O superintendente Federal da Pesca e Aquicultura, Galba Novaes, disse que as usinas de açúcar e álcool estão poluindo os rios e as lagoas no Estado. A denúncia é dos pescadores.
Pior. Segundo pescadores, as usinas estão jogando a tiborna ou a vinhaça- que é a sobra do processamento da cana na fabricação do etanol ou do açúcar- nas lagoas Mundaú e Manguaba, através dos rios.
"As lagoas são cercadas de pocilgas. Mas, os pescadores dizem que as usinas estão jogando a tiborna. Estes fatores são a causa da mortandade dos peixes", disse Galba.
A tiborna tem uma alta concentração de nitrogênio e potássio. Ela deveria ser usada- como acontece em alguns estados- como fertilizante natural.

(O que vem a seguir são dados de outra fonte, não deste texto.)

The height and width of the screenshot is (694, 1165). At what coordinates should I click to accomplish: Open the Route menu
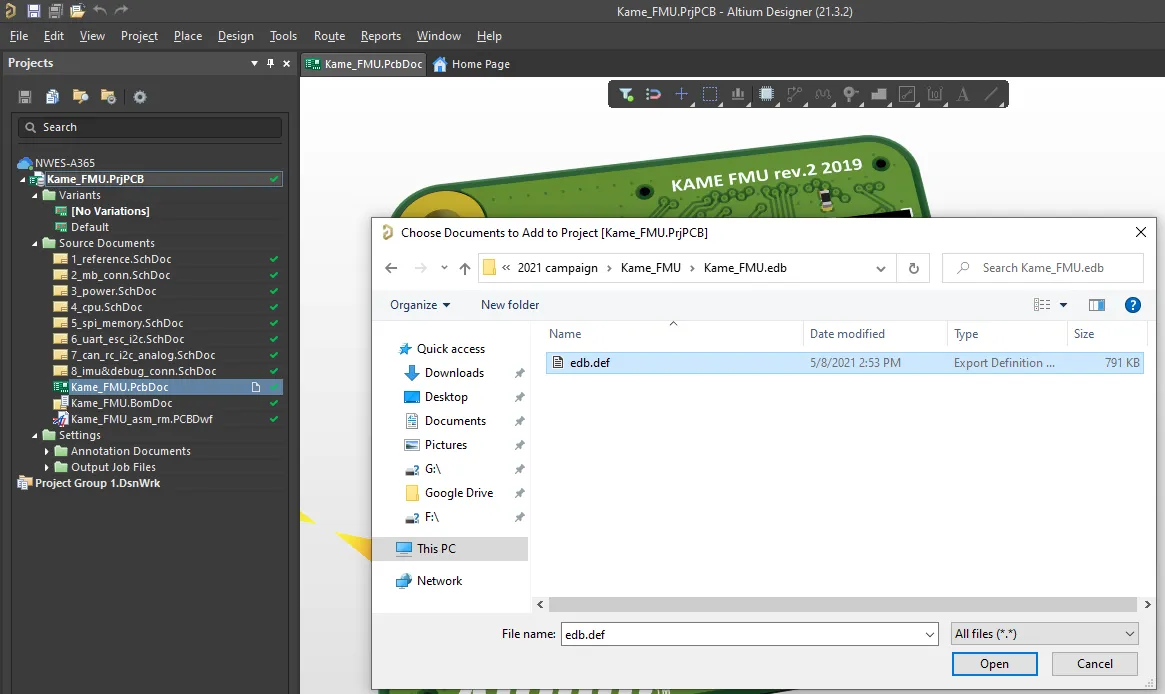pyautogui.click(x=329, y=35)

Em Alagoas, o despejo da tiborna gera um prejuízo ao sururu: "Quase não existe. Temos produção muito pequena".
À frente da Superintendência Federal da Pesca e Aquicultura, Galba diz ter um desafio: saber quantos pescadores existem em Alagoas e quanto é produzido de pescado
Ele sabe, por exemplo, que em Piaçabuçu a produção é de 300 toneladas/ano. E Alagoas tem 41 mil pescadores cadastrados- e os números precisam ser atualizados.
Em Pernambuco- de acordo com ele- são 20 mil.
Há 40 colônias de pescadores no Estado. E essa produção pode ser maior- e melhor, a custo mais baixo ao pescador- se houver uma baixa no valor do óleo diesel (usado nos barcos para o transporte).
"E já temos esta redução: 40% em Alagoas aos pescadores. Vamos esperar os resultados".